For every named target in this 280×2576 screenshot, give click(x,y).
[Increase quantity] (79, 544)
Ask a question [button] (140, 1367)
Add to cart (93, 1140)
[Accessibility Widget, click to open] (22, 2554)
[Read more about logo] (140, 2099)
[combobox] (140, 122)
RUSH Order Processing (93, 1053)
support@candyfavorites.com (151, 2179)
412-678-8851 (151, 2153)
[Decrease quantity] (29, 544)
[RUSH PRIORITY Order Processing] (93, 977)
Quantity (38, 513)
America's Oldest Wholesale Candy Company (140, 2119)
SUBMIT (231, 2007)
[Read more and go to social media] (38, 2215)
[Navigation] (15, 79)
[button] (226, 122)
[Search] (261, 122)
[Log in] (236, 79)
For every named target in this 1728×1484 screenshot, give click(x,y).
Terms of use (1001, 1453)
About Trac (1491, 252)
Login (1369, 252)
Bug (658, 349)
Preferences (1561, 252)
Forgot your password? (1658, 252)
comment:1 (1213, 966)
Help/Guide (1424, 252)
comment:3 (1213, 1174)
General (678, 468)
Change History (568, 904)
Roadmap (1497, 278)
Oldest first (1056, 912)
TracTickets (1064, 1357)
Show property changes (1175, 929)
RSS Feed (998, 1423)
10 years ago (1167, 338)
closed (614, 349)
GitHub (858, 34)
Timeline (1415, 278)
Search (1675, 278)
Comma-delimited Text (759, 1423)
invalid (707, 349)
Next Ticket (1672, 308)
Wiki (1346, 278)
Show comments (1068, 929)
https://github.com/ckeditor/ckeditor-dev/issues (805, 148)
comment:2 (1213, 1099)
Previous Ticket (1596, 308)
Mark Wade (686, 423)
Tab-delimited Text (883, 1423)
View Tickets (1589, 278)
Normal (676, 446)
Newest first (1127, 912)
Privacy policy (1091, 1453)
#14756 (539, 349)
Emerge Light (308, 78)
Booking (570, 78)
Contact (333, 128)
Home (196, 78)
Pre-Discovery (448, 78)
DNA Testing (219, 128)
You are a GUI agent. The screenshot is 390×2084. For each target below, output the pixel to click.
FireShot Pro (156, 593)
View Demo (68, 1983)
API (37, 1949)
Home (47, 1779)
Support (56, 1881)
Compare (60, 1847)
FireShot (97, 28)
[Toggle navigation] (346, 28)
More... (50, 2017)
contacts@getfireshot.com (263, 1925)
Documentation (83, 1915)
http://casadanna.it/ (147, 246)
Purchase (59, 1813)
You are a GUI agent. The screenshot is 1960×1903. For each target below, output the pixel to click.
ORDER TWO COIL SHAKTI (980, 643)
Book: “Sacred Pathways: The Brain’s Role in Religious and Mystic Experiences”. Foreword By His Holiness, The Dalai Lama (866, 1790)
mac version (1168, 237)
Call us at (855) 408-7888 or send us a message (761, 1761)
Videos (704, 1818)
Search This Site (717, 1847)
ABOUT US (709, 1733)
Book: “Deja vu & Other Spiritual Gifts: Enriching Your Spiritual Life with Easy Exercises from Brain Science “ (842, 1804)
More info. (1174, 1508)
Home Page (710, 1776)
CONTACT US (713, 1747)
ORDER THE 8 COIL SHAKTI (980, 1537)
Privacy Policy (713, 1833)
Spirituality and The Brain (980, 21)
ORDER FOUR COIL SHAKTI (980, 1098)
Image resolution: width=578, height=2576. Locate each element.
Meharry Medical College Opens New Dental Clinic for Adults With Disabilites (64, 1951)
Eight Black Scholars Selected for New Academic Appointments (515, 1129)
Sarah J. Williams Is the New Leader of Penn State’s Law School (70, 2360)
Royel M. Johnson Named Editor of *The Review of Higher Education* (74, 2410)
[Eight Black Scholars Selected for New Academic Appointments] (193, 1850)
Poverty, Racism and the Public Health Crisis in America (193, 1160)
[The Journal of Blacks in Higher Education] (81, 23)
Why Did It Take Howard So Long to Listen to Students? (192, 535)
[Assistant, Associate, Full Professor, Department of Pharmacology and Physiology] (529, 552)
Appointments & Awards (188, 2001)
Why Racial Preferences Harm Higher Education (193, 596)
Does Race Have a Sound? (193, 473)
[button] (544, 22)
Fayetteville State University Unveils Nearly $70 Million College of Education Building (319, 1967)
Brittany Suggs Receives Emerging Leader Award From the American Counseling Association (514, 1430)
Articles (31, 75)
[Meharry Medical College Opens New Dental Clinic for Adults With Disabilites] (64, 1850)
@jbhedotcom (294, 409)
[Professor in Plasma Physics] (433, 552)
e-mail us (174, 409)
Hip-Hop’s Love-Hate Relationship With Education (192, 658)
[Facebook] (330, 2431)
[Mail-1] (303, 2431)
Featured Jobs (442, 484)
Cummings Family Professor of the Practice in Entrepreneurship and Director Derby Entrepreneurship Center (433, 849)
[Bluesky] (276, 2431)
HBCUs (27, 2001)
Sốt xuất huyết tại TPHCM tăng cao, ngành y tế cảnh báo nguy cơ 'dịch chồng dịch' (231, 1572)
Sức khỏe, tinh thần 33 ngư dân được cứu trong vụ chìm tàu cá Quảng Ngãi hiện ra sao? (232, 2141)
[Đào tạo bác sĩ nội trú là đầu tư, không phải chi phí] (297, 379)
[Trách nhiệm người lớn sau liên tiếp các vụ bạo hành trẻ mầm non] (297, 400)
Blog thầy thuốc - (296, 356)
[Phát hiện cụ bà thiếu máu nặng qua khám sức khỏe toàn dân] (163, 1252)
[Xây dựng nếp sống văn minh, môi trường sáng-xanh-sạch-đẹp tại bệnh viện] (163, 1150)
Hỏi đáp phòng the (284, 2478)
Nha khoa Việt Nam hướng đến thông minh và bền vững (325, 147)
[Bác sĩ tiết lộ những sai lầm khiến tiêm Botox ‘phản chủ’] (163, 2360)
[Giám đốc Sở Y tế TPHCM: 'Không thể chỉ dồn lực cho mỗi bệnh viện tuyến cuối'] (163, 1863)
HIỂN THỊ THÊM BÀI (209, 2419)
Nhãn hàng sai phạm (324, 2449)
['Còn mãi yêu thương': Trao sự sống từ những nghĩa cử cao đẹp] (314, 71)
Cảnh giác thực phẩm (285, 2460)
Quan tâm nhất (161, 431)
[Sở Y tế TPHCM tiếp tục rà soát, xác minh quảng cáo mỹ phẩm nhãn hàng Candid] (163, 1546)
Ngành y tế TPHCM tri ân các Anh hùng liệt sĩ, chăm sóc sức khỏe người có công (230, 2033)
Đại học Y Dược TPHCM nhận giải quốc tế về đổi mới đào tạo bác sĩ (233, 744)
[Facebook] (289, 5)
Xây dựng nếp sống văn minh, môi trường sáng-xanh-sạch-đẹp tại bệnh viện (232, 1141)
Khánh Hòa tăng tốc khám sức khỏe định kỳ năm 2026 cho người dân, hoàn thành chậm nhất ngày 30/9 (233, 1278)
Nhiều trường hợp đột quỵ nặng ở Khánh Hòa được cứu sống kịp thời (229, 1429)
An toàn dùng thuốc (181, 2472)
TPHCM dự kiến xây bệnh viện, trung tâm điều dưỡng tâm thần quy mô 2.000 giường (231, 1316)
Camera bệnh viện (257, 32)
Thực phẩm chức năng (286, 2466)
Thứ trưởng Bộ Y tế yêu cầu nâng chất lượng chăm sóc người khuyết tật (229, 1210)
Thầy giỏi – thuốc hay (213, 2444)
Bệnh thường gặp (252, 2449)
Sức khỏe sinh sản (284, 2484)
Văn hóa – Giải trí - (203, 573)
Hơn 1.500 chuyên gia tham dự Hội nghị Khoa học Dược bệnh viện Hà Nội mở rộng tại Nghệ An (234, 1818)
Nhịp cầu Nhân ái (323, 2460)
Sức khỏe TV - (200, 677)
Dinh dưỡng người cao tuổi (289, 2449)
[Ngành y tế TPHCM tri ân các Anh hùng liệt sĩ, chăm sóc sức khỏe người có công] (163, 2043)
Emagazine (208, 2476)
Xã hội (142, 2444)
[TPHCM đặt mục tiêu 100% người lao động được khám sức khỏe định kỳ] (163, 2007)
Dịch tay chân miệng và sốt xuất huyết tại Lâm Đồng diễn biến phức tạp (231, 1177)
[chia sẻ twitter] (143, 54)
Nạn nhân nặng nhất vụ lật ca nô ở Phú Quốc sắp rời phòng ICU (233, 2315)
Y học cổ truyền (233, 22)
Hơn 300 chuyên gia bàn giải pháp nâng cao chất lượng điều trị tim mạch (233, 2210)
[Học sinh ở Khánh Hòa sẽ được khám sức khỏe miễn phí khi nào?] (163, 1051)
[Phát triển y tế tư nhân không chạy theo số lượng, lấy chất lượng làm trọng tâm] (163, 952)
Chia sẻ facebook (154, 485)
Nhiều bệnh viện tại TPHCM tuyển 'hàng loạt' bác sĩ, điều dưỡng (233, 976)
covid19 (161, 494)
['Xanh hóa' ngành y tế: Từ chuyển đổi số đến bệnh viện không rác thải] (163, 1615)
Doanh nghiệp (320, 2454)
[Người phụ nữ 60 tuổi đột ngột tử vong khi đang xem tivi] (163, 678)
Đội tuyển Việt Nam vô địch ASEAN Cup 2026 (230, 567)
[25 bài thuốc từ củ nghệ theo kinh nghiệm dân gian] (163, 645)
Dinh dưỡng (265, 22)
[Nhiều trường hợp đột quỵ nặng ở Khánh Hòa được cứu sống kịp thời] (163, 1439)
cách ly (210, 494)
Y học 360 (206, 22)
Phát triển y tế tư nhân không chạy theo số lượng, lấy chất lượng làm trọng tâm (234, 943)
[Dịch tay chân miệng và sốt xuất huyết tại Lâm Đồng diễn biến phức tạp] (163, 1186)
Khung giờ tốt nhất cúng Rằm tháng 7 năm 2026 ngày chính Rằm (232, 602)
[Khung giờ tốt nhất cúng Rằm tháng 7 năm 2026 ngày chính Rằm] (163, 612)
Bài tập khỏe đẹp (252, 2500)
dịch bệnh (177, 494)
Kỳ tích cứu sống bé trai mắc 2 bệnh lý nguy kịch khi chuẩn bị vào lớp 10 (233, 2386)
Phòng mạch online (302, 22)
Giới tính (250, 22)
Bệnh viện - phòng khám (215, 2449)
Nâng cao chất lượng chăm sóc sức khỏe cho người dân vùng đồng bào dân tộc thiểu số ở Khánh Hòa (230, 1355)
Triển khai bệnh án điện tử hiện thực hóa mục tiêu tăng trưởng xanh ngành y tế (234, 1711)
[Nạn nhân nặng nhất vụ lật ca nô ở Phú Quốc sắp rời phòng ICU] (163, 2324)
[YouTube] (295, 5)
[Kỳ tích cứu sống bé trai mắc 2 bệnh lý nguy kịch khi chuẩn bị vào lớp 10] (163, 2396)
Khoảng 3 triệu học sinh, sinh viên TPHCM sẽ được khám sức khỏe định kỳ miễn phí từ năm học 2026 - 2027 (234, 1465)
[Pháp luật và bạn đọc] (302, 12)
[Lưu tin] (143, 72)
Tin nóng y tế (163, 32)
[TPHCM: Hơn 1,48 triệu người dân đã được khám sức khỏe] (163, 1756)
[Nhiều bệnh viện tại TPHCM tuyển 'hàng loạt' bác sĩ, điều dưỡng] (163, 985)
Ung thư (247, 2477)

_What is expected:_
Using the entries above, extract exactly the span from the line with "[Sở Y tế TPHCM" to the line with "An toàn dùng thuốc (181, 2472)", both lines included; leave out everything else.

_Solved problem:_
[Sở Y tế TPHCM tiếp tục rà soát, xác minh quảng cáo mỹ phẩm nhãn hàng Candid] (163, 1546)
Ngành y tế TPHCM tri ân các Anh hùng liệt sĩ, chăm sóc sức khỏe người có công (230, 2033)
Đại học Y Dược TPHCM nhận giải quốc tế về đổi mới đào tạo bác sĩ (233, 744)
[Facebook] (289, 5)
Xây dựng nếp sống văn minh, môi trường sáng-xanh-sạch-đẹp tại bệnh viện (232, 1141)
Khánh Hòa tăng tốc khám sức khỏe định kỳ năm 2026 cho người dân, hoàn thành chậm nhất ngày 30/9 (233, 1278)
Nhiều trường hợp đột quỵ nặng ở Khánh Hòa được cứu sống kịp thời (229, 1429)
An toàn dùng thuốc (181, 2472)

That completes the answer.